Sunday, January 26, 2014

On Dreaming: The NMB Effect

I've discovered a strange effect, that, as far as I can tell (mostly because 99% of my audience declines to tell me anything, let alone what they think) is unique to me. For the sake of clarity and brevity, I'll call it the Not-My-Bed (or NMB) effect.

For someone who doesn't do much travelling and has few social relationships, I spend a fair amount of time sleeping in someone else's bed. The simple cause of this is my house- and pet-sitting gig, which more often than not has me living in someone else's home for (at least) a couple of days at a time. Sure, it's usually a guest room and bed that I sleep in, but it's still NMB.

When dreaming in my bed, events rarely happen more than twice, as in duplicated exactly the same, like rereading a passage in a book, immediately after you read it the first time. However, when I'm not in my bed (where the name comes from), it happens significantly more times.

Now, these aren't just repeated events scattered through the night, or through the dream. These repeated passages are consecutive, right after another, right away, so close that sometimes they actually overlap.

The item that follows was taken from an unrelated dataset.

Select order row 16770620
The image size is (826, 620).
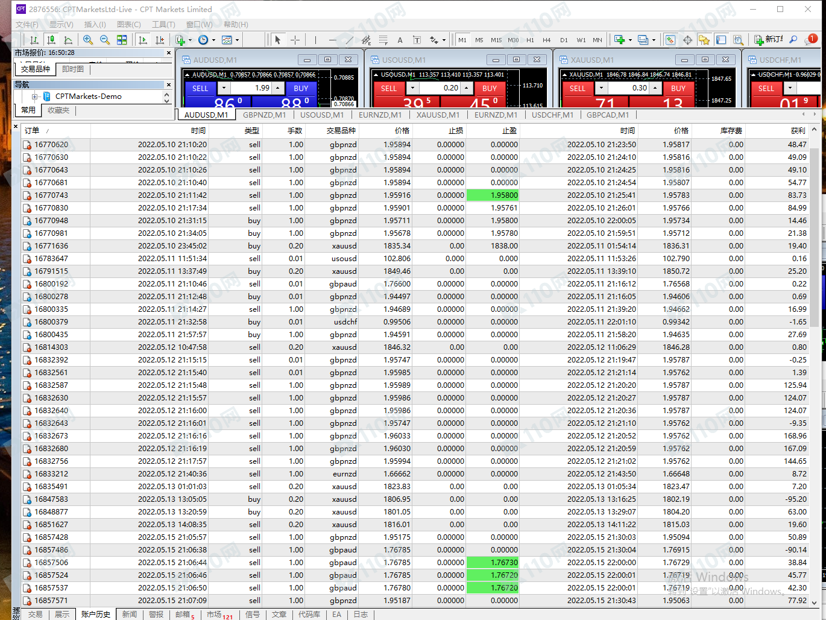(x=51, y=145)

As I'm writing this, I'm recently woken up from this effect, spending a few days housesitting, and the scene repeated itself about six times. Some of the repeats were more like stutters at the beginning of words, so I'm hardpressed to count them as seperate repeats.

Immediately upon waking, I can usually count them, before my recall's halflife (not dissimilar to radition) starts to tear the details from me.

If you have any strange phenomena happen regularly under atypical situations, I'd love to hear about it, especially if they occur in NMB situations.

4 comments:

  1. I don't quite understand what you mean by repeating event. If you mean by dream narrative, I cannot recall any time where something repeated in a dream as with stuttering. However, in my own bed, I have recently experienced being partly awake, and having undescribable dream-like sensations being uncomforabtle and annoying ( i can't explain adequately), somehow passing in front of me, often of a subject (like the repeated actions I do in a video game) passing over me and repeating. I wave my arms to try and whisk them away, almost as though this dream exists physically in front of my face. The waving and the dream sensation keep repeating and bother me for a long time, they can be of any theme like a proper dream, but I am mostly aware that I am in bed, awake-ish, and bothered. No matter the theme, the feeling is allways "bothered" and wanting it to go away. My specific example will be the sensation of being frustarted in a video game where I play as an alien running around. I will see the same scene of the alien jumping/running and it will just repeat. It has associations to a narrative or the dream it would ordinarily be, but it never materialises as a dream. I will try to wave this image/sensation away. it is fully animated, maybe abstact, maybe it isn't even visual as much as a pure association of all the elements that make up the game.

    ReplyDelete
    Replies
    1. Very few of my dreams are abstract. Nearly all of them are linear, straightforward, and storylike. Even when I get the repeating events, the entire dream still spells out a story.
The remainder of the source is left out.